_Exercise directions_
Below is a listing. Copy each line of it that holds the word "gear".

_The data_
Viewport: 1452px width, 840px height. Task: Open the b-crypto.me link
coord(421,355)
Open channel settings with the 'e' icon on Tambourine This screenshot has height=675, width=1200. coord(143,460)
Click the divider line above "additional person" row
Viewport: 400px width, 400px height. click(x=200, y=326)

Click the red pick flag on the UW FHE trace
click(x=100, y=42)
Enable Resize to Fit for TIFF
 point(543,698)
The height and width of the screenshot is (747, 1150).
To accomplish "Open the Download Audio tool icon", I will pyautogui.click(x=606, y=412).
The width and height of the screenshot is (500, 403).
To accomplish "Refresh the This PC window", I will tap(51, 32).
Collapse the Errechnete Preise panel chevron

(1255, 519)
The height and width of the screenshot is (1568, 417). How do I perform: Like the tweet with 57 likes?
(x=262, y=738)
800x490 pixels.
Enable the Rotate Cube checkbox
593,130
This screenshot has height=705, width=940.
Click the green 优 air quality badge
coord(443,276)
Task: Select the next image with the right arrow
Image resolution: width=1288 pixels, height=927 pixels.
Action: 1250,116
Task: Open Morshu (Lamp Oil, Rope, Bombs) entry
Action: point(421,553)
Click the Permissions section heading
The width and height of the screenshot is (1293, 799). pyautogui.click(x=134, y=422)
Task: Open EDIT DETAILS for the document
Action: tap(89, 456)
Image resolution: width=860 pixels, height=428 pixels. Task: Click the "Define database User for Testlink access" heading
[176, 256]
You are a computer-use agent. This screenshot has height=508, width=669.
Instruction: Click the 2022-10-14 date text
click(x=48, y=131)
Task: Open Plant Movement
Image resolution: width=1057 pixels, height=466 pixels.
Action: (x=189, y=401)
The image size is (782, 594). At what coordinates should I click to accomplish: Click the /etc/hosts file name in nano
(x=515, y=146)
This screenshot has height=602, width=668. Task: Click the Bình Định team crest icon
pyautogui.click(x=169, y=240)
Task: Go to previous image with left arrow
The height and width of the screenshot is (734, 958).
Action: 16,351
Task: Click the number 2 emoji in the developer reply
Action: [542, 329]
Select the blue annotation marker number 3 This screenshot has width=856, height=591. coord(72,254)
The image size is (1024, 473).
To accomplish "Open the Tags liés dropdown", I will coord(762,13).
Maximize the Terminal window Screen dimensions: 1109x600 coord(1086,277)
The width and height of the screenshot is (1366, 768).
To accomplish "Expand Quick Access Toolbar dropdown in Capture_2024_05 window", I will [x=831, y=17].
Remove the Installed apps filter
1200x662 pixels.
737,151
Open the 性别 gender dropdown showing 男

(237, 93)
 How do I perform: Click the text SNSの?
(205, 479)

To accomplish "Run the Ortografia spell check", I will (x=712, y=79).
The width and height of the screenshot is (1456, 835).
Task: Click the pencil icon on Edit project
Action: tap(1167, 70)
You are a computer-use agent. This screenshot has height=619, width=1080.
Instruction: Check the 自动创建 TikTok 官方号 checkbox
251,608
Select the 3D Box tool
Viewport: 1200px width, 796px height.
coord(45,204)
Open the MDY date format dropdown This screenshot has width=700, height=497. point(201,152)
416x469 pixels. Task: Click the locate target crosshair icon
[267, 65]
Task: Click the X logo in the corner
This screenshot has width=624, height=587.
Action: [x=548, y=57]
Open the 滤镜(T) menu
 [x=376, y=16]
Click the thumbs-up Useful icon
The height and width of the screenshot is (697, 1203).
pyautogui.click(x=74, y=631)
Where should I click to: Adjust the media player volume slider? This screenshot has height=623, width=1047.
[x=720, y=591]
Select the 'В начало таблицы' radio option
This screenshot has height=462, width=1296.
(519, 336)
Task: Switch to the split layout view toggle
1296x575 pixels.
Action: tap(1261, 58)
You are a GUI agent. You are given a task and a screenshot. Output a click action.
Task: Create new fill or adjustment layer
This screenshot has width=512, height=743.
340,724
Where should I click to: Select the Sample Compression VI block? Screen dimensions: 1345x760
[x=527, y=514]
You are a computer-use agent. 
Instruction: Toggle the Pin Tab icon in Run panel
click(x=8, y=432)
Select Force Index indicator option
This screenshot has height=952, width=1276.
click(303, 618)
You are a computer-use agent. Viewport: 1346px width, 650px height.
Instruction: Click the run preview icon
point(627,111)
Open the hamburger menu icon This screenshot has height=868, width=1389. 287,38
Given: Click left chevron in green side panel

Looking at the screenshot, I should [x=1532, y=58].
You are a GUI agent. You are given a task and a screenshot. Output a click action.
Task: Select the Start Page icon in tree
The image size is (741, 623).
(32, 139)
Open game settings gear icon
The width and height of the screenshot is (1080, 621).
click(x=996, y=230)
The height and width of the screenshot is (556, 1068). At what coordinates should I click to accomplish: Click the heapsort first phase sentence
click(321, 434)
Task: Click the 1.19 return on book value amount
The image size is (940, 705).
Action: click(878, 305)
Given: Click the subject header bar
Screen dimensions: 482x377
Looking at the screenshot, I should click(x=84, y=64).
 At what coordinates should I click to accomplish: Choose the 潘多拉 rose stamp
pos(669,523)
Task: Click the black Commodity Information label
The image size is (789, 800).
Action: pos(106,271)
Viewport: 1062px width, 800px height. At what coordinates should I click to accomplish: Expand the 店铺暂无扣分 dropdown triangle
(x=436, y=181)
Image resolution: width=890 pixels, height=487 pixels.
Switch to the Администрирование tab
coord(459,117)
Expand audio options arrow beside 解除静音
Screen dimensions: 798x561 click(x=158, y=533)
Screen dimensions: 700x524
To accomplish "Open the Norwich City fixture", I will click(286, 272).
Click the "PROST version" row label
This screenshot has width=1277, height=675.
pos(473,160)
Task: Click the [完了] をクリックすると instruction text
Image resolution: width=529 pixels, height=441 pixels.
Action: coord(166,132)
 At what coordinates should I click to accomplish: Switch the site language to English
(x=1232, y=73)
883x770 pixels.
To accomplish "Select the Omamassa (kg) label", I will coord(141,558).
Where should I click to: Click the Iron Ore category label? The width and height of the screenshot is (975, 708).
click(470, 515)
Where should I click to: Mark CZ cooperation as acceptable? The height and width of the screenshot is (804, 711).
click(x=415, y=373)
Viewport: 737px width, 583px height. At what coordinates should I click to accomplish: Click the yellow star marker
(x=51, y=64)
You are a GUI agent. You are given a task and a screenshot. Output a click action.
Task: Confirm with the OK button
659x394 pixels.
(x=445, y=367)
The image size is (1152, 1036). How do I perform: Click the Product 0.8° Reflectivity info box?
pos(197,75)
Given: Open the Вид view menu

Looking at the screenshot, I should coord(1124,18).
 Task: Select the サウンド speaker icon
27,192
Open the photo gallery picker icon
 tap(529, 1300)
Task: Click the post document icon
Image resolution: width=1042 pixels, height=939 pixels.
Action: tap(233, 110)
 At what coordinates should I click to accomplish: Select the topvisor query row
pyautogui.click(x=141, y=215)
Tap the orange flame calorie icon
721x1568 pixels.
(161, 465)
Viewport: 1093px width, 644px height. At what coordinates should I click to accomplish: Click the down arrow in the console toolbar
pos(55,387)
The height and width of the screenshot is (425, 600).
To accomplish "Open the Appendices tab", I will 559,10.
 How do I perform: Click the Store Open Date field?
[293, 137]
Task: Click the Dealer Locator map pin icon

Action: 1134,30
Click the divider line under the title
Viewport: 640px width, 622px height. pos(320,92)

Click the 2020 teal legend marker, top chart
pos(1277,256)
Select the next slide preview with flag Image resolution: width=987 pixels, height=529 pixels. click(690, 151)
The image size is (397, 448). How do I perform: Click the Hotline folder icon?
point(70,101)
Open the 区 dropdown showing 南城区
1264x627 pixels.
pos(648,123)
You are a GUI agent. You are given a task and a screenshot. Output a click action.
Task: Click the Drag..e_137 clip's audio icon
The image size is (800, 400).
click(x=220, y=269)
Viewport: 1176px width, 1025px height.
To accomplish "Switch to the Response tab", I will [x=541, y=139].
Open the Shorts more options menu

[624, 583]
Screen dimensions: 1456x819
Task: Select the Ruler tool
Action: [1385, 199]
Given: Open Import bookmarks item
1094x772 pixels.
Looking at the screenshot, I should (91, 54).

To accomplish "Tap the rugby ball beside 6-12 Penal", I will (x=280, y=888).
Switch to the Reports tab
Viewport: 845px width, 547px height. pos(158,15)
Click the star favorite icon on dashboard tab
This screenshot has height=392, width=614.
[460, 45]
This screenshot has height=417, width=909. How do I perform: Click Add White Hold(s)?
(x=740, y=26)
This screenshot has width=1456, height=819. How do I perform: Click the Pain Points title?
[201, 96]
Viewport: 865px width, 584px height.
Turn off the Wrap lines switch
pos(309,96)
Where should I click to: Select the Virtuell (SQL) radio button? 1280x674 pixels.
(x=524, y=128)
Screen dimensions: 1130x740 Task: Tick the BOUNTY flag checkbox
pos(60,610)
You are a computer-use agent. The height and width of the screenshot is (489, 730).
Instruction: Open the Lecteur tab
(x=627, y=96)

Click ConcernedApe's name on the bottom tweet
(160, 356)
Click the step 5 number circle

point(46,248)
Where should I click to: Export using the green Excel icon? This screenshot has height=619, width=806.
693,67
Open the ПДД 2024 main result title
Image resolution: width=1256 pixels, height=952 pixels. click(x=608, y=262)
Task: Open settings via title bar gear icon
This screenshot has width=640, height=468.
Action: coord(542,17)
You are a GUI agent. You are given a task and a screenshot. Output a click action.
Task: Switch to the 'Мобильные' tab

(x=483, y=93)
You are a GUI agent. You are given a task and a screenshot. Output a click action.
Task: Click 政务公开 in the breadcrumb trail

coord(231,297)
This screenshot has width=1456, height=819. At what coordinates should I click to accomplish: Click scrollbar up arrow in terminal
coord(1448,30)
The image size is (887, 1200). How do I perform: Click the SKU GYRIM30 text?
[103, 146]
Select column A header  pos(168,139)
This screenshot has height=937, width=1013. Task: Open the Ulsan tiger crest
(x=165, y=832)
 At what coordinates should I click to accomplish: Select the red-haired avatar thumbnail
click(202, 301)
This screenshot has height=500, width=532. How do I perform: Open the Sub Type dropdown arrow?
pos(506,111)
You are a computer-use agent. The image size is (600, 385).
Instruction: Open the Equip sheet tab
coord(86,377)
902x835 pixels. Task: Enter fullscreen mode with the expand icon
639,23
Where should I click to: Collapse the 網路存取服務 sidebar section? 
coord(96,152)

_Your response_
Open game settings gear icon
Task: Open settings via title bar gear icon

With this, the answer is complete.